Stated goal - Please give the hole-to-hole length of the 4000 crab claw style lift arm, as stated in the Ford 3000 forum thread.

Passage provided -
# Ford 3000 3-point



## SSC_22 (9 mo ago)

Hello everyone! This may be a dumb question, though I'm new to tractors in general! 

I currently have a CAT II system, can I swap up to install the flexible link ends that are available for the 4k and 5k? Also, what has anyone else done regarding a hydraulic adjustable top link?

Your thoughts?


----------



## BigT (Sep 15, 2014)

Hello SSC_22, welcome to the forum.\

Is this what you are talking about??


----------



## BigT (Sep 15, 2014)




----------



## Ultradog (Feb 27, 2005)

I call them crab claws.
Here is a little clearer photo.
Ford never put them on the 3000 size tractors though they did make lift arms for 3000s that had changeable - cat I/cat II balls. I have a set on my 3000. They are kinda rare tho. Photo
The 4000 crab claw style is MUCH heavier than a 3000. Bigger pin diameter in the front end of them and 35" hole to hole vs the 32 1/2 on a 3000 lift arm.
Maybe some modern tractors Mahindrance, Kaputa' Yawnmar, etc with cat I use something similar you could adapt.
As for a hydraulic top link, could you make your own?
I bought a Heavy hyd cylinder on ebay years ago and cut the swivel balls off a screw type to weld on to make my own. Cost was about 1/8 what you pay for a cheap one anywhere else and it has held up to a Lot of use for 15 years. I would cry if I ever had to go back to the turnbuckle/screw type.


----------

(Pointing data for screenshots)
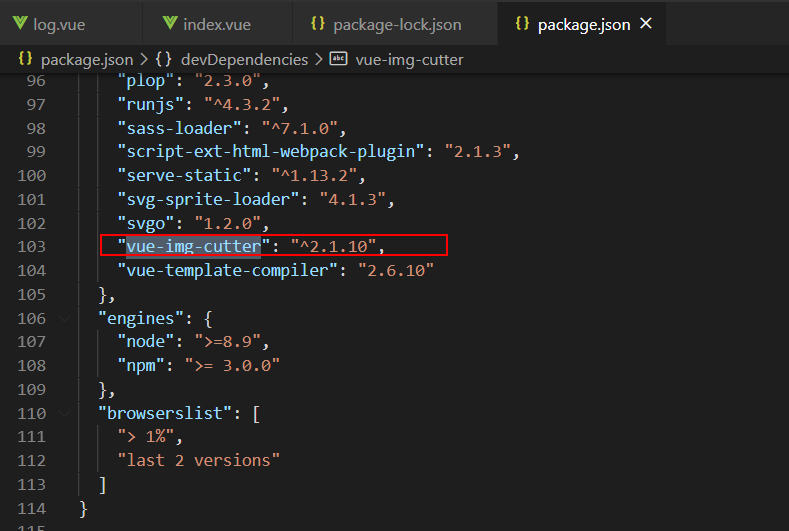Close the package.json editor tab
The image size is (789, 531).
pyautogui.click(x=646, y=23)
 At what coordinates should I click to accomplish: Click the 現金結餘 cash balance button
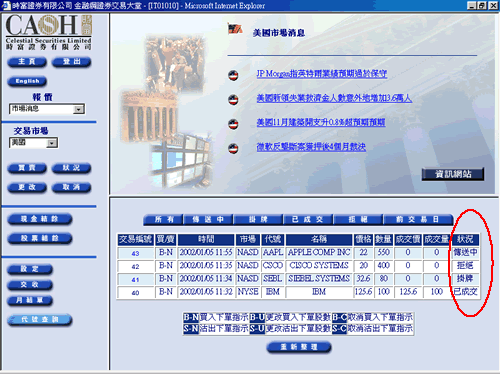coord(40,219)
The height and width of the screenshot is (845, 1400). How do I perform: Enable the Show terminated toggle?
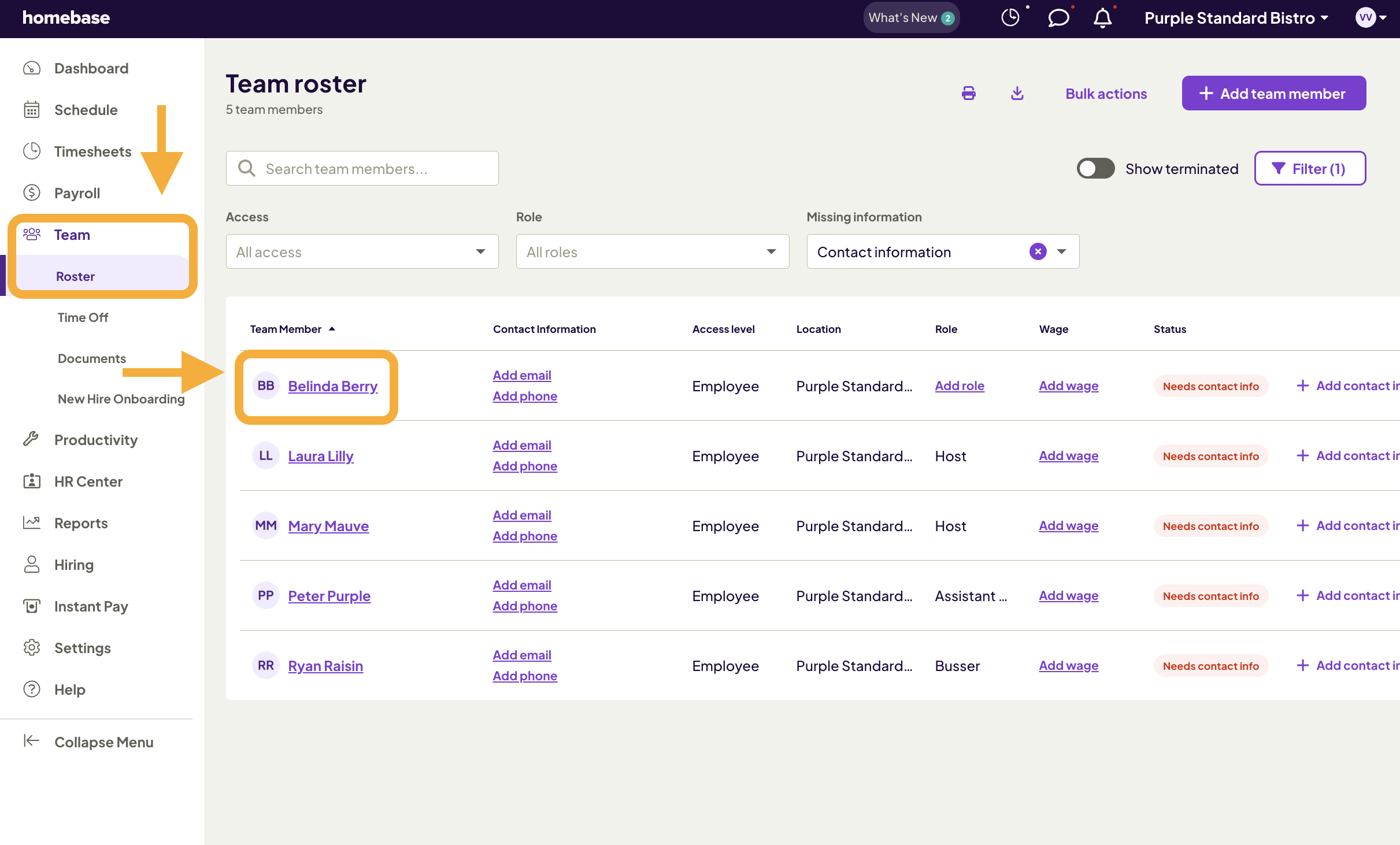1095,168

Correct answer - 35" hole to hole.